[[ Source information open ]]

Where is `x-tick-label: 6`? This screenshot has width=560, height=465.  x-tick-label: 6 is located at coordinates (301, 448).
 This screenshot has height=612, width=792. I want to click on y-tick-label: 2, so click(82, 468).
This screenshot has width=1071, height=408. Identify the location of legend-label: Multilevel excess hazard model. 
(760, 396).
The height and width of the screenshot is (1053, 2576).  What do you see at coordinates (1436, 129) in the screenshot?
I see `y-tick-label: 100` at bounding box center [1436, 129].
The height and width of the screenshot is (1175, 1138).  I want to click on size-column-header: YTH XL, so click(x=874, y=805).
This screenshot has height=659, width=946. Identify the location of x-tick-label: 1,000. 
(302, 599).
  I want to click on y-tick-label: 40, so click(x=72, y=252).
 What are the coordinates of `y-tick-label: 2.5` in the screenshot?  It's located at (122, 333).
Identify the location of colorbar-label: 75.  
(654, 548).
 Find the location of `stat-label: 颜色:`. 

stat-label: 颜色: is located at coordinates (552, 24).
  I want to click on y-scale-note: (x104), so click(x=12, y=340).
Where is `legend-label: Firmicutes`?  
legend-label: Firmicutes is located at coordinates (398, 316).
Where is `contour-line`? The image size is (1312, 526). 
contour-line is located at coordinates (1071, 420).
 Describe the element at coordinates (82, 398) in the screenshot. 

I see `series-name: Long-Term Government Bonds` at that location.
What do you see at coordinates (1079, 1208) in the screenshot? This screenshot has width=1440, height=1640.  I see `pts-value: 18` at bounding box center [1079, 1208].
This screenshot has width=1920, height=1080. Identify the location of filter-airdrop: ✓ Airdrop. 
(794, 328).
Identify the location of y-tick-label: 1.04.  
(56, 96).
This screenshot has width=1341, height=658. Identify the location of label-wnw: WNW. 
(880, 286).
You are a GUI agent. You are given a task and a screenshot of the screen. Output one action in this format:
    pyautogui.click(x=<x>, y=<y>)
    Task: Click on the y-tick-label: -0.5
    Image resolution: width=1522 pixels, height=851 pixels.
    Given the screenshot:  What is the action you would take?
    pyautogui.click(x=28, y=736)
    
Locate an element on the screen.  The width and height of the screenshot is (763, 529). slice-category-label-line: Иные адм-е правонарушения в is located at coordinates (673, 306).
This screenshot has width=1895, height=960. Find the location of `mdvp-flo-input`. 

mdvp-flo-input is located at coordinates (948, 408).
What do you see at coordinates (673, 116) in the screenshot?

[[ Source information closed ]]

== Task prompt ==
Reproduce every one of the entries above verbatim, changing nothing.

== Answer space ==
Where is `x-tick-label: 6`? This screenshot has width=560, height=465.  x-tick-label: 6 is located at coordinates (301, 448).
 This screenshot has height=612, width=792. I want to click on y-tick-label: 2, so click(82, 468).
This screenshot has width=1071, height=408. Identify the location of legend-label: Multilevel excess hazard model. 
(760, 396).
The height and width of the screenshot is (1053, 2576).  What do you see at coordinates (1436, 129) in the screenshot?
I see `y-tick-label: 100` at bounding box center [1436, 129].
The height and width of the screenshot is (1175, 1138).  I want to click on size-column-header: YTH XL, so click(x=874, y=805).
This screenshot has height=659, width=946. Identify the location of x-tick-label: 1,000. 
(302, 599).
  I want to click on y-tick-label: 40, so click(x=72, y=252).
 What are the coordinates of `y-tick-label: 2.5` in the screenshot?  It's located at (122, 333).
Identify the location of colorbar-label: 75.  
(654, 548).
 Find the location of `stat-label: 颜色:`. 

stat-label: 颜色: is located at coordinates (552, 24).
  I want to click on y-scale-note: (x104), so click(x=12, y=340).
Where is `legend-label: Firmicutes`?  
legend-label: Firmicutes is located at coordinates (398, 316).
Where is `contour-line`? The image size is (1312, 526). 
contour-line is located at coordinates (1071, 420).
 Describe the element at coordinates (82, 398) in the screenshot. 

I see `series-name: Long-Term Government Bonds` at that location.
What do you see at coordinates (1079, 1208) in the screenshot? This screenshot has width=1440, height=1640.  I see `pts-value: 18` at bounding box center [1079, 1208].
This screenshot has width=1920, height=1080. Identify the location of filter-airdrop: ✓ Airdrop. 
(794, 328).
Identify the location of y-tick-label: 1.04.  
(56, 96).
This screenshot has width=1341, height=658. Identify the location of label-wnw: WNW. 
(880, 286).
You are a GUI agent. You are given a task and a screenshot of the screen. Output one action in this format:
    pyautogui.click(x=<x>, y=<y>)
    Task: Click on the y-tick-label: -0.5
    Image resolution: width=1522 pixels, height=851 pixels.
    Given the screenshot:  What is the action you would take?
    pyautogui.click(x=28, y=736)
    
Locate an element on the screen.  The width and height of the screenshot is (763, 529). slice-category-label-line: Иные адм-е правонарушения в is located at coordinates (673, 306).
This screenshot has width=1895, height=960. Find the location of `mdvp-flo-input`. 

mdvp-flo-input is located at coordinates (948, 408).
What do you see at coordinates (673, 116) in the screenshot?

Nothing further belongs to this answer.